Common Elements of Gift Instruments:

A
  • Date of the agreement.
  • Legal name(s) of the donor and recipient.
  • Detailed description of what is being contributed and the dates on which it will be contributed and the amount (cash) or quantity (personal property assets) or legal description (private or commercial real estate).
  • Description of the means of transfer and instruments) of conveyance, where applicable.
  • The purpose for which, and time periods during which, the gift may be expended.
  • Determination that the donor’s gift or pledge is unconditional and irrevocable, and that the designation of the organization as recipient also is irrevocable.
  • Whether the gift is irrevocable, but the donor retains the right to amend the recipient. In such a case, the contribution would be conditional and not recordable by the organization.
  • A statement of the donor’s intent in the event that the donor passes before execution of the gift agreement.
  • Any other terms, restrictions, or other details agreed-to by the organization and the donor(s)
  • A definition of purposes for which the gift may not be used by the organization.
  • The signatures of an authorized representative of the donor and organization.
17
Q

Legal Standards

A

Prevailing local and regional laws and rules that determine how gifts are solicited and used.
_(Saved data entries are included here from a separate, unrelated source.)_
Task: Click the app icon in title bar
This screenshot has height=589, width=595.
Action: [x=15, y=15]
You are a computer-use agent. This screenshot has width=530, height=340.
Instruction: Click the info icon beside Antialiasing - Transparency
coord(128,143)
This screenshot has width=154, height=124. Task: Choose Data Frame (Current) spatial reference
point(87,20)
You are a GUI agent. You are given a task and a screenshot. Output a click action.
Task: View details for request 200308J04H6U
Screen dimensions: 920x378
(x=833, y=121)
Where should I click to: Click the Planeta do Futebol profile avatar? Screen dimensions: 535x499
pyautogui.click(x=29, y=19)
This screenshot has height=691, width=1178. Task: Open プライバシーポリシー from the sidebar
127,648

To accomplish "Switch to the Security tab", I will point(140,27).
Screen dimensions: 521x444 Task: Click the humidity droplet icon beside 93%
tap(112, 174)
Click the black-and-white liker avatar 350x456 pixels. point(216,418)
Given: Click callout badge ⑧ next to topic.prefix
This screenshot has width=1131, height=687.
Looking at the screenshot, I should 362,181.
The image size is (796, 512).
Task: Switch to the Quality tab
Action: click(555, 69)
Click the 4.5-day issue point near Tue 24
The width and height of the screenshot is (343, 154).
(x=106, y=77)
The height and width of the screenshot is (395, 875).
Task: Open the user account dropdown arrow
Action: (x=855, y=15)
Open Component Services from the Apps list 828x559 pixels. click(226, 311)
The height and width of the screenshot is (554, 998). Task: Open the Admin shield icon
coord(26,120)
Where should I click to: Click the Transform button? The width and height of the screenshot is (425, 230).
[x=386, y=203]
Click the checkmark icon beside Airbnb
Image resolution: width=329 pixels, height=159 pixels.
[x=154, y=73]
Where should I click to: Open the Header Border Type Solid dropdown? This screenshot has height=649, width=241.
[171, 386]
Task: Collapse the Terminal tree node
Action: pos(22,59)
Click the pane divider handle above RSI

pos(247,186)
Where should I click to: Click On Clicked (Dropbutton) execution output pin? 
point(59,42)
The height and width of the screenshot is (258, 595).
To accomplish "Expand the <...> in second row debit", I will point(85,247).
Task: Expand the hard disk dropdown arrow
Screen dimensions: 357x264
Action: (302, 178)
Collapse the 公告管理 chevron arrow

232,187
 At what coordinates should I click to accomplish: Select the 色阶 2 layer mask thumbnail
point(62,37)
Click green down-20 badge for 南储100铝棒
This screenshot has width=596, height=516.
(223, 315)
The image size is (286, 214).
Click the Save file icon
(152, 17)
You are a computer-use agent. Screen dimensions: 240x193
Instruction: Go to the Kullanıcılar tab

It is incumbent upon the fundraising professional to understand the legal implications of fundraising both where you operate and where you raise money as the laws and rules may be different where your organization is headquartered from those regulations in other countries.
Do you raise funds online? Do your disclosures and policies apply to a donor who does not reside in your territory?

18
Q

Mission Statement

A

The articulation of the purpose of an organization, including who it serves, the implied community need, and how the organization meets that need.

19
Q

Professional Development

A

Ongoing training and learning for the development professional. The fundraising professional has a duty to pursue continuous education. understanding, and mastery of best practices within the field to stay on top of changes in the law that impact fundraising, and be mindful of new technologies and resources as they emerge.

It is important to grow in understanding of the best practices within the field as well as becoming well-rounded citizens. Fundraising professionals are encouraged to seek opportunities such as professional organization membership, mentorship, research, committee involvement, and sources of continuing education.

20
Q

Professional Mentoring

A

The practice of advising or training a younger or less experienced colleague.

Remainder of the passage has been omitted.